* Selection *
---

#' ---
#' title: "Climate Metrics from daily weather data"
#' ---
#'
#'
#' [ The R Script associated with this page is available here](`r output`). Download this file and open it (or copy-paste into a new script) with RStudio so you can follow along.
#'
#' # Summary
#'
#' * Access and work with station weather data from Global Historical Climate Network (GHCN)
#' * Explore options for plotting timeseries
#' * Trend analysis
#' * Compute Climate Extremes
#'
#' # Climate Metrics
#'
#' ## Climate Metrics: ClimdEX
#' Indices representing extreme aspects of climate derived from daily data:
#'
#'
#'
#' Climate Change Research Centre (CCRC) at University of New South Wales (UNSW) ([climdex.org](http://www.climdex.org)).
#'
#' ### 27 Core indices
#'
#' For example:
#'
#' * **FD** Number of frost days: Annual count of days when TN (daily minimum temperature) < 0C.

---

* Raw records *
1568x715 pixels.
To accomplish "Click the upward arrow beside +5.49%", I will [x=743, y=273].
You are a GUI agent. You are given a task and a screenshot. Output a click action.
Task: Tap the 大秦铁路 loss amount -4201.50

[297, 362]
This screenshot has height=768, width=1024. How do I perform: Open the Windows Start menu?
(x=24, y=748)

---

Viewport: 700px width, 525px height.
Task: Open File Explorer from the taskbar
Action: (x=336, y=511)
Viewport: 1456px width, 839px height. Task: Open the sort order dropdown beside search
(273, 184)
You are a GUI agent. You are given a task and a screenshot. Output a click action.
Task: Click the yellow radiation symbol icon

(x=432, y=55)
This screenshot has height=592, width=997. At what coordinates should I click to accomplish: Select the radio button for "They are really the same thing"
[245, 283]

---

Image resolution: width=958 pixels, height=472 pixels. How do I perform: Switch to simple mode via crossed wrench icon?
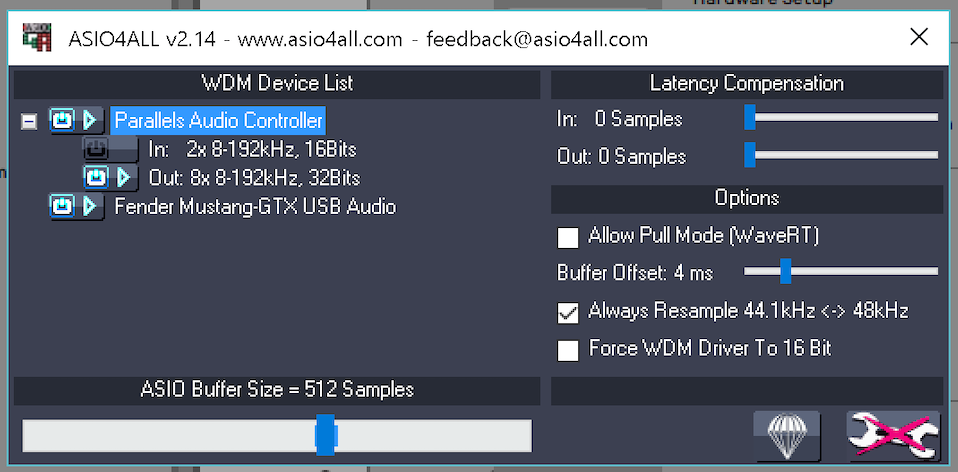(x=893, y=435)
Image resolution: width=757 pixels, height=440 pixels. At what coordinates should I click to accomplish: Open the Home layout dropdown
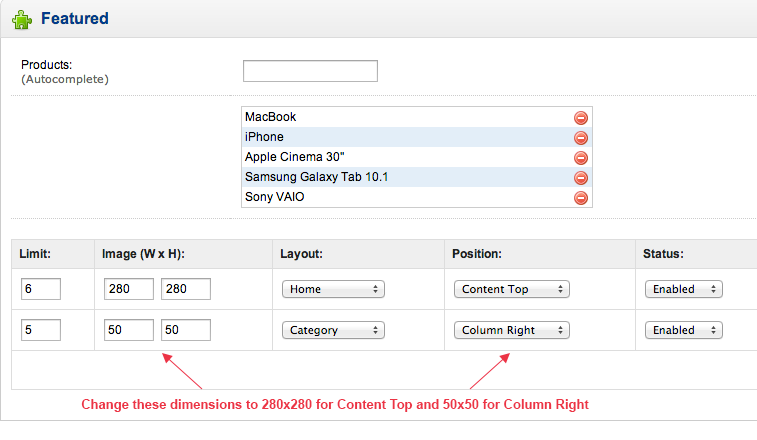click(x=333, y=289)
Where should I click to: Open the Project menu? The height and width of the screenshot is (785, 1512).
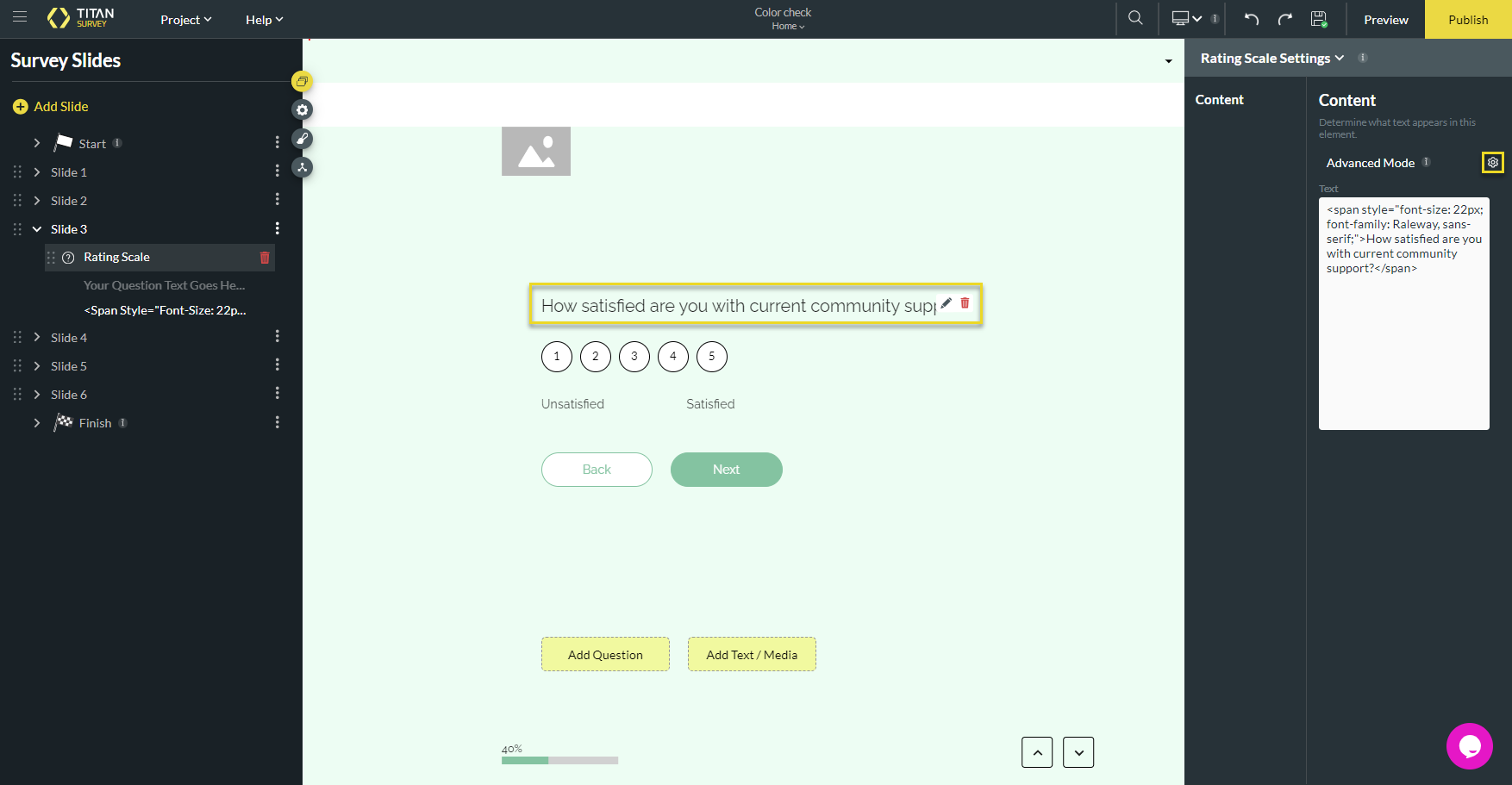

---

* Written task *
Carry on the climate metrics tutorial from its last line, the frost days index.

* Result of this exercise *
#' * **SU** Number of summer days: Annual count of days when TX (daily maximum temperature) > 25C.
#' * **ID** Number of icing days: Annual count of days when TX (daily maximum temperature) < 0C.
#' * **TR** Number of tropical nights: Annual count of days when TN (daily minimum temperature) > 20C.
#' * **GSL** Growing season length: Annual (1st Jan to 31st Dec in Northern Hemisphere (NH), 1st July to 30th June in Southern Hemisphere (SH)) count between first span of at least 6 days with daily mean temperature TG>5C and first span after July 1st (Jan 1st in SH) of 6 days with TG<5C.
#' * **TXx** Monthly maximum value of daily maximum temperature
#' * **TN10p** Percentage of days when TN < 10th percentile
#' * **Rx5day** Monthly maximum consecutive 5-day precipitation
#' * **SDII** Simple pricipitation intensity index
#'
#'
#' # Weather Data
#'
#' ### Climate Data Online
#'
#' 
#'
#' ### GHCN
#'
#' 
#'
#' ## Options for downloading data
#'
#' ### `FedData` package
#'
#' * National Elevation Dataset digital elevation models (1 and 1/3 arc-second; USGS)
#' * National Hydrography Dataset (USGS)
#' * Soil Survey Geographic (SSURGO) database
#' * International Tree Ring Data Bank.
#' * *Global Historical Climatology Network* (GHCN)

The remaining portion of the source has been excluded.